Review by Ian Keogh
This story is a watershed both for Dark Horse as a publisher, and for the treatment of licensed properties in comics. That had rather fallen into disrepute in the 1980s, but the care and attention Mark Verheiden and Mark Nelson devoted to their Aliens material raised the bar considerably, and it sold incredibly well both as a miniseries, then collected. Having something of this quality to present to owners of other properties was surely a fundamental step in the growth of the company.
The subsequent release of Aliens 3 rendered Verheiden’s use of Hicks and Billie from Aliens no longer canonical, so while they bore their original names in editions titled Book One, in subsequent reprintings under the current title they’re Wilks and Billie. It’s an initially strange divergence considering the experiences of Hicks and Wilks are shared, but go with it as Verheiden’s plot soon drags you in.
Nelson’s opening illustration of a Xenomorph is stunning, and sets the tone. There are a few awkward pages to begin with, but once he hits his stride Nelson produces exciting layouts, and his improvement as an artist can be seen as the story progresses. He’s a natural storyteller, and hits the right combination of horror and drama.
Verheiden’s plot is underpinned by those in power on Earth possessing a knowledge of the Xenomorphs, and assorted opportunists attempting to exploit matters. These include a preacher adopting an alien as the returned messiah and business interests set against the government, each wanting to use the creatures and their capabilities as weapons. Verheiden would later progress to writing TV dramas, and the required skills are all on display here. He delivers the story, for the most part, by constantly switching scenes, ending each with a hook, and introducing other cast members designed to rub against mainstays Wicks and Billie.
A chance at redemption, closure and revenge is key for Wicks and Billie, but as with the Aliens film, Verheiden and Nelson hang a shroud of suspense over events. We know how fatal the aliens can be, while almost everyone else underestimates the creatures, blinded by their self-interest. Verheiden also unleashes an assassin without conscience and delves into the murky background of research into aliens on Earth. There are very few characters who emerge with much in the way of ethical understanding. Needless to say, as we move past the mid-point, those who’ve diminished the dangers experience an extremely rude awakening.
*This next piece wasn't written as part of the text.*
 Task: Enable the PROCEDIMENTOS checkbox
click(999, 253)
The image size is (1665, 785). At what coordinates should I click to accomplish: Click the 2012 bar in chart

The plot’s cleverly set-up, giving the protagonists decisive roles, and it leads to quite the bleak and unexpected conclusion. It’s very cinematic without having to be focus tested by a group of sixteen year olds somewhere in Idaho. Outbreak stands alone, but success bred a sequel in Nightmare Asylum, and Verheiden would eventually produce a connected trilogy.
All three books are collected at a slightly smaller page size within the first Aliens Omnibus, and a 30th anniversary hardcover edition presents Nelson’s art in its original black and white.